Setiap manusia memiliki banyak keinginan. Anda memiliki keinginan. Saya juga manusia dengan banyak keinginan. Saya ingin rumah yang mewah ala eropa. Saya ingin mobil yang lux, yang suka mencuri perhatian banyak orang. Saya ingin memiliki deposito yang lebih dari cukup. Saya ingin memiliki lima kartu kredit sekaligus, untuk membuat dompet semakin tebal saja. Saya ingin ini itu. Berbicara tentang keinginan, rasanya tidak akan pernah ada habisnya.
Saya berdoa untuk semua keinginan saya, dan saya melihat betapa bijaknya Tuhan. Ia tidak memenuhi keinginan saya. Lupakan rumah mewah, mobil keren, deposito yang menggunung dan semuanya. Bukan tipe Tuhan untuk memenuhi semua hal yang kita inginkan. Mengapa? Karena ada kalanya keinginan kita justru menjadi jerat bagi diri kita sendiri pada akhirnya. Kita menjadi sombong. Merasa diri hebat. Lupa diri, lupa daratan. Bukankah itu sikap yang justru akan menghancurkan diri kita sendiri?

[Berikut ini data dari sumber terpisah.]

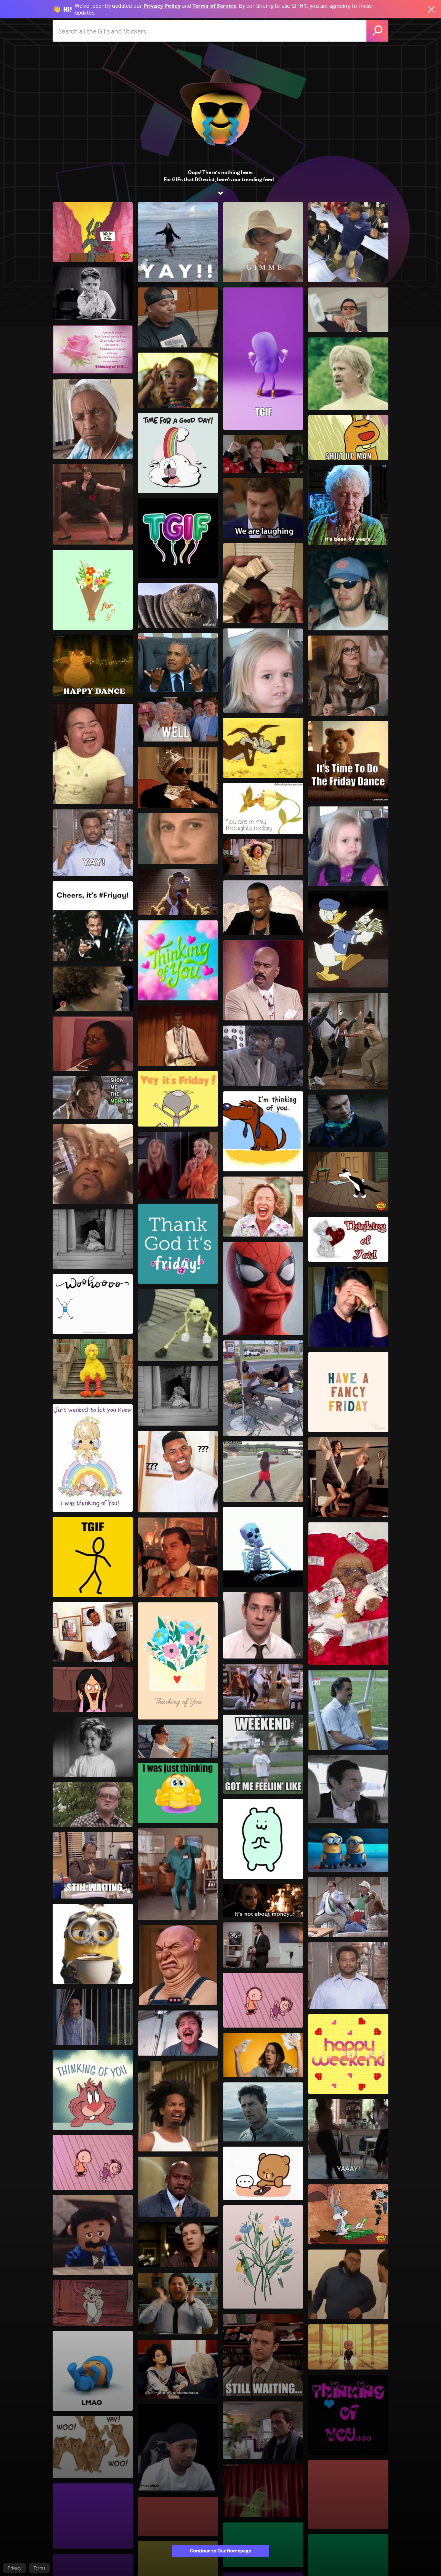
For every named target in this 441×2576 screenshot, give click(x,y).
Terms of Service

Benar, Ia tidak selalu memenuhi keinginan kita, tapi yang pasti, Ia selalu mencukupi kebutuhan kita. Ia buktikan itu kepada bangsa Israel saat mereka berada di padang gurun selama 40 tahun. Ia tidak selalu memberikan apa yang bangsa Israel inginkan, tetapi Ia selalu menyediakan apa yang mereka butuhkan. Bangsa Israel butuh makan, maka Tuhan mengirim manna dan burung puyuh selama 40 tahun tanpa berhenti! Bangsa Israel butuh pakaian dan kasut, maka Tuhan membuat pakaian dan kasut mereka tidak robek dan bisa terus dipakai selama puluhan tahun.
Ada perbedaan mendasar antara keinginan dan kebutuhan. Sebagai orang tua yang memiliki anak, kita sering berurusan dengan keinginan anak yang tak ada habisnya. Sebagai orang tua bijak, apakah kita akan selalu memenuhi semua keinginan anak hanya untuk menunjukkan kasih sayang kita? Tentu saja tidak bukan? Tapi yang pasti kita akan selalu tahu apa yang menjadi kebutuhannya dan kita akan selalu mencukupinya. Kebenaran inilah yang membuat iman saya terus terpaut kepada Tuhan saat harus melewati masa-masa “padang gurun”. Saat menghadapi masa-masa sulit itulah saya merasakan betapa Tuhan selalu memelihara, mencukupi, menolong dan melakukan yang terbaik buat saya. Benar, tidak semua keinginan saya terpenuhi, tapi bersyukur karena semua kebutuhan saya dicukupinya.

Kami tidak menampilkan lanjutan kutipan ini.